Fortinet has confirmed that a critical vulnerability in its FortiWeb web application firewall (WAF) is being actively exploited in the wild. The security flaw, tracked as CVE-2022-39952, carries a CVSS score of 9.8 out of 10, indicating its severe nature.
The vulnerability enables a remote, unauthenticated attacker to bypass authentication and gain complete administrative access to an affected device’s management interface. Fortinet issued a security advisory urging customers to take immediate action.
Vulnerability Details and Impact
The root cause of CVE-2022-39952 is an alternative path or channel issue within the FortiWeb management interface. Successful exploitation grants an attacker full control over the compromised system. With administrative privileges, an intruder can view or alter device configurations, create new malicious administrator accounts, disable the WAF’s security functions, or shut down the device entirely.
The vulnerability impacts multiple versions of the FortiWeb WAF, including versions 7.0.0 through 7.0.2, all 6.4 versions, and 6.3.0 through 6.3.15. The flaw was discovered and reported to Fortinet by security researchers from the firm Lexfo.
Official Response and Mitigation
In response to the active exploitation, Fortinet has released security patches to address the vulnerability.
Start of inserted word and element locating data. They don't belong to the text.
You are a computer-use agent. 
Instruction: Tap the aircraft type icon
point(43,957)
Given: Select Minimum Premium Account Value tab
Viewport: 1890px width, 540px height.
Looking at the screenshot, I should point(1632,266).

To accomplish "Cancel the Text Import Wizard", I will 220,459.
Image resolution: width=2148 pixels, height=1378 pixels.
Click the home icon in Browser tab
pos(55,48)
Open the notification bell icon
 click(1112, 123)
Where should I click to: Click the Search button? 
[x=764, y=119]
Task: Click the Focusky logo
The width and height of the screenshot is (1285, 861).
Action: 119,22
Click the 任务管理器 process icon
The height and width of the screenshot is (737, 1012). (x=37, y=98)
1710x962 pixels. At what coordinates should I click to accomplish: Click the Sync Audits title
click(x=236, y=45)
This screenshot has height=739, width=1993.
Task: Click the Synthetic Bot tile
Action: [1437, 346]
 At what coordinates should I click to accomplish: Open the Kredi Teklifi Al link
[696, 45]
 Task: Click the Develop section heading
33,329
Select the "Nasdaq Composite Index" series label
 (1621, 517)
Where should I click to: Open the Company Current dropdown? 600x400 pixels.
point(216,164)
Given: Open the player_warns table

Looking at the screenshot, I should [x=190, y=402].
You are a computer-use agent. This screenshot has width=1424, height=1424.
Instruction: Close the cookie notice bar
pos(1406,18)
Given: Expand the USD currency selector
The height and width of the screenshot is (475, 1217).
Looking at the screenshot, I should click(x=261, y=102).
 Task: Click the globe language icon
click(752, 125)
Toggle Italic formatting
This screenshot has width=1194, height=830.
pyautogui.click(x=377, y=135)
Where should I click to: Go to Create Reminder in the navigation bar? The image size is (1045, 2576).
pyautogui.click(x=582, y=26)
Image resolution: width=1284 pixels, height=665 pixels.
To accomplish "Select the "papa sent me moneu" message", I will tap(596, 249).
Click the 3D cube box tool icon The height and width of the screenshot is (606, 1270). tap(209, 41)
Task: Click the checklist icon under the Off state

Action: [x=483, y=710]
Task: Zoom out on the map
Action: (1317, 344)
The company strongly advises administrators to upgrade to the patched versions, which are FortiWeb 7.0.3 or above and FortiWeb 6.3.16 or above.
The U.S. Cybersecurity and Infrastructure Security Agency (CISA) has also acknowledged the threat by adding CVE-2022-39952 to its Known Exploited Vulnerabilities (KEV) catalog. Following this addition, CISA issued a directive requiring Federal Civilian Executive Branch agencies to apply the necessary patches by a specified deadline.